>>>
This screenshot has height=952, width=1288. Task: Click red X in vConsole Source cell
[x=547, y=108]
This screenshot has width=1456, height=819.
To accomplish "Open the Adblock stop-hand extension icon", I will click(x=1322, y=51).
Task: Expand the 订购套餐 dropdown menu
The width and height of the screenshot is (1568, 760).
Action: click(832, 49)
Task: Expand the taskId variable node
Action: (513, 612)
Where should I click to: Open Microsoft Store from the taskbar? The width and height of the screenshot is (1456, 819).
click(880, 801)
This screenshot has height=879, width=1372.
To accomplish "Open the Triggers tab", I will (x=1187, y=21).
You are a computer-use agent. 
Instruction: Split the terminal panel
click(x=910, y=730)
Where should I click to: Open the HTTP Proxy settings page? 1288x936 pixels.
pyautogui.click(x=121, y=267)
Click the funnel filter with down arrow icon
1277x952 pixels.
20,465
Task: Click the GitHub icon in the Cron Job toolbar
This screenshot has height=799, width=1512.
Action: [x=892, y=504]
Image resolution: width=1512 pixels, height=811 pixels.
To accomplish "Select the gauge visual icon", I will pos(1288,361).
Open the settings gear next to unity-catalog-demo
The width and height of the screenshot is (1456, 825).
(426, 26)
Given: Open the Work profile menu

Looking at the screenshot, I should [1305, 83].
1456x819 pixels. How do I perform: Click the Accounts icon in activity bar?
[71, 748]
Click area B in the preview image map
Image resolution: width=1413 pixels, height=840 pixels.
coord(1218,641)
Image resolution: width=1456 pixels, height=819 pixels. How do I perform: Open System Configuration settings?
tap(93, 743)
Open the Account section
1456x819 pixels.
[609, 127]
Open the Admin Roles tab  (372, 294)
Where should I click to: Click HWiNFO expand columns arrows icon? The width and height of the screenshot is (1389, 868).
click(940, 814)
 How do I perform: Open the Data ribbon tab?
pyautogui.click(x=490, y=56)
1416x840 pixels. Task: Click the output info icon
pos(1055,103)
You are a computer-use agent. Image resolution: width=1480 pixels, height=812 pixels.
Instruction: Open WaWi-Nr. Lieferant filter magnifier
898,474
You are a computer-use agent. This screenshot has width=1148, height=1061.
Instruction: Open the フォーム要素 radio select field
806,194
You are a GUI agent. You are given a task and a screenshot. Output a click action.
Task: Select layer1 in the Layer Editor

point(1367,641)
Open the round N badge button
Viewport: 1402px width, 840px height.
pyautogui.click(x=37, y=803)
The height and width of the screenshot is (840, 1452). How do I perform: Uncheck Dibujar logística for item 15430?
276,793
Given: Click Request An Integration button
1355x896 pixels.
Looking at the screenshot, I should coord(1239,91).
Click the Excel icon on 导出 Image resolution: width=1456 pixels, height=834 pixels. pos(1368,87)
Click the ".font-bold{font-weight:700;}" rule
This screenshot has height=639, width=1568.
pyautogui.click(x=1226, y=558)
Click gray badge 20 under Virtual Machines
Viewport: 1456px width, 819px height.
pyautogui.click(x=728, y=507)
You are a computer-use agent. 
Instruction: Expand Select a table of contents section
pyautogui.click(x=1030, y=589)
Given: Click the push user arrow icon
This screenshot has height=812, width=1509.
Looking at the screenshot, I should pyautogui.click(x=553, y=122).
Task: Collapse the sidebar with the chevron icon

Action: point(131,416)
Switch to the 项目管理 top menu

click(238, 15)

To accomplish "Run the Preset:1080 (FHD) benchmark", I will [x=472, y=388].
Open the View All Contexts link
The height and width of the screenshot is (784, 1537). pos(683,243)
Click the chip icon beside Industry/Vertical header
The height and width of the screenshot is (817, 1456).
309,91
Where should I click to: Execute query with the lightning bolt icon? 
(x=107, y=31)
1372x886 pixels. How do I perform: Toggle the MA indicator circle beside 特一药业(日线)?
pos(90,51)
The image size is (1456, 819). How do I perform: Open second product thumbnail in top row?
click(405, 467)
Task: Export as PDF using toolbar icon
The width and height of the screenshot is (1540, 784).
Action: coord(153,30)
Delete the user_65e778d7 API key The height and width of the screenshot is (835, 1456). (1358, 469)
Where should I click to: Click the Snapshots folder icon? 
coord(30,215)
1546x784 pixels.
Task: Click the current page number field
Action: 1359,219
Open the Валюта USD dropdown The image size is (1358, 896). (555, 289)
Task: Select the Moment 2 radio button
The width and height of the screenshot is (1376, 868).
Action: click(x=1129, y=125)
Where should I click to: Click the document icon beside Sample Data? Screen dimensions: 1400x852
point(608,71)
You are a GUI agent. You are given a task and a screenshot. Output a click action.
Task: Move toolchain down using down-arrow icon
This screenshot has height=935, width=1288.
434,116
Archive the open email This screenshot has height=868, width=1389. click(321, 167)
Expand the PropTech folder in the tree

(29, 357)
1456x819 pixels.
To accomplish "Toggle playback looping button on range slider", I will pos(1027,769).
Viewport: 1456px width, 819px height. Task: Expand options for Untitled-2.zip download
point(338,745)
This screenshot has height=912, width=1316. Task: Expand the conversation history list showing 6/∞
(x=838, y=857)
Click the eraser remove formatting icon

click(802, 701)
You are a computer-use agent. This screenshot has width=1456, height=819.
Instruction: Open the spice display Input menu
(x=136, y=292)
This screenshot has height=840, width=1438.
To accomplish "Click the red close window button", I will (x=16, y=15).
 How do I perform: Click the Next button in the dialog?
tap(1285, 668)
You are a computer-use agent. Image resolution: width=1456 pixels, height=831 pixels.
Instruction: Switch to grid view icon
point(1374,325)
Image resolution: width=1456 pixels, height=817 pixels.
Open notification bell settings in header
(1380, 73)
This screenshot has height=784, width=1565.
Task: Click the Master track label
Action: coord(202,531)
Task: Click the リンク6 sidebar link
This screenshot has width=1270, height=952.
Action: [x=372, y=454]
<<<
Return every entry exactly; no line may be missing.

## [Exercise output]
This screenshot has height=952, width=1288. Task: Click red X in vConsole Source cell
[x=547, y=108]
This screenshot has width=1456, height=819.
To accomplish "Open the Adblock stop-hand extension icon", I will click(x=1322, y=51).
Task: Expand the 订购套餐 dropdown menu
The width and height of the screenshot is (1568, 760).
Action: click(832, 49)
Task: Expand the taskId variable node
Action: (513, 612)
Where should I click to: Open Microsoft Store from the taskbar? The width and height of the screenshot is (1456, 819).
click(880, 801)
This screenshot has height=879, width=1372.
To accomplish "Open the Triggers tab", I will (x=1187, y=21).
You are a computer-use agent. 
Instruction: Split the terminal panel
click(x=910, y=730)
Where should I click to: Open the HTTP Proxy settings page? 1288x936 pixels.
pyautogui.click(x=121, y=267)
Click the funnel filter with down arrow icon
1277x952 pixels.
20,465
Task: Click the GitHub icon in the Cron Job toolbar
This screenshot has height=799, width=1512.
Action: [x=892, y=504]
Image resolution: width=1512 pixels, height=811 pixels.
To accomplish "Select the gauge visual icon", I will pos(1288,361).
Open the settings gear next to unity-catalog-demo
The width and height of the screenshot is (1456, 825).
(426, 26)
Given: Open the Work profile menu

Looking at the screenshot, I should [1305, 83].
1456x819 pixels. How do I perform: Click the Accounts icon in activity bar?
[71, 748]
Click area B in the preview image map
Image resolution: width=1413 pixels, height=840 pixels.
coord(1218,641)
Image resolution: width=1456 pixels, height=819 pixels. How do I perform: Open System Configuration settings?
tap(93, 743)
Open the Account section
1456x819 pixels.
[609, 127]
Open the Admin Roles tab  (372, 294)
Where should I click to: Click HWiNFO expand columns arrows icon? The width and height of the screenshot is (1389, 868).
click(940, 814)
 How do I perform: Open the Data ribbon tab?
pyautogui.click(x=490, y=56)
1416x840 pixels. Task: Click the output info icon
pos(1055,103)
You are a computer-use agent. Image resolution: width=1480 pixels, height=812 pixels.
Instruction: Open WaWi-Nr. Lieferant filter magnifier
898,474
You are a computer-use agent. This screenshot has width=1148, height=1061.
Instruction: Open the フォーム要素 radio select field
806,194
You are a GUI agent. You are given a task and a screenshot. Output a click action.
Task: Select layer1 in the Layer Editor

point(1367,641)
Open the round N badge button
Viewport: 1402px width, 840px height.
pyautogui.click(x=37, y=803)
The height and width of the screenshot is (840, 1452). How do I perform: Uncheck Dibujar logística for item 15430?
276,793
Given: Click Request An Integration button
1355x896 pixels.
Looking at the screenshot, I should coord(1239,91).
Click the Excel icon on 导出 Image resolution: width=1456 pixels, height=834 pixels. pos(1368,87)
Click the ".font-bold{font-weight:700;}" rule
This screenshot has height=639, width=1568.
pyautogui.click(x=1226, y=558)
Click gray badge 20 under Virtual Machines
Viewport: 1456px width, 819px height.
pyautogui.click(x=728, y=507)
You are a computer-use agent. 
Instruction: Expand Select a table of contents section
pyautogui.click(x=1030, y=589)
Given: Click the push user arrow icon
This screenshot has height=812, width=1509.
Looking at the screenshot, I should pyautogui.click(x=553, y=122).
Task: Collapse the sidebar with the chevron icon

Action: point(131,416)
Switch to the 项目管理 top menu

click(238, 15)

To accomplish "Run the Preset:1080 (FHD) benchmark", I will [x=472, y=388].
Open the View All Contexts link
The height and width of the screenshot is (784, 1537). pos(683,243)
Click the chip icon beside Industry/Vertical header
The height and width of the screenshot is (817, 1456).
309,91
Where should I click to: Execute query with the lightning bolt icon? 
(x=107, y=31)
1372x886 pixels. How do I perform: Toggle the MA indicator circle beside 特一药业(日线)?
pos(90,51)
The image size is (1456, 819). How do I perform: Open second product thumbnail in top row?
click(405, 467)
Task: Export as PDF using toolbar icon
The width and height of the screenshot is (1540, 784).
Action: coord(153,30)
Delete the user_65e778d7 API key The height and width of the screenshot is (835, 1456). (1358, 469)
Where should I click to: Click the Snapshots folder icon? 
coord(30,215)
1546x784 pixels.
Task: Click the current page number field
Action: 1359,219
Open the Валюта USD dropdown The image size is (1358, 896). (555, 289)
Task: Select the Moment 2 radio button
The width and height of the screenshot is (1376, 868).
Action: click(x=1129, y=125)
Where should I click to: Click the document icon beside Sample Data? Screen dimensions: 1400x852
point(608,71)
You are a GUI agent. You are given a task and a screenshot. Output a click action.
Task: Move toolchain down using down-arrow icon
This screenshot has height=935, width=1288.
434,116
Archive the open email This screenshot has height=868, width=1389. click(321, 167)
Expand the PropTech folder in the tree

(29, 357)
1456x819 pixels.
To accomplish "Toggle playback looping button on range slider", I will pos(1027,769).
Viewport: 1456px width, 819px height. Task: Expand options for Untitled-2.zip download
point(338,745)
This screenshot has height=912, width=1316. Task: Expand the conversation history list showing 6/∞
(x=838, y=857)
Click the eraser remove formatting icon

click(802, 701)
You are a computer-use agent. This screenshot has width=1456, height=819.
Instruction: Open the spice display Input menu
(x=136, y=292)
This screenshot has height=840, width=1438.
To accomplish "Click the red close window button", I will (x=16, y=15).
 How do I perform: Click the Next button in the dialog?
tap(1285, 668)
You are a computer-use agent. Image resolution: width=1456 pixels, height=831 pixels.
Instruction: Switch to grid view icon
point(1374,325)
Image resolution: width=1456 pixels, height=817 pixels.
Open notification bell settings in header
(1380, 73)
This screenshot has height=784, width=1565.
Task: Click the Master track label
Action: coord(202,531)
Task: Click the リンク6 sidebar link
This screenshot has width=1270, height=952.
Action: [x=372, y=454]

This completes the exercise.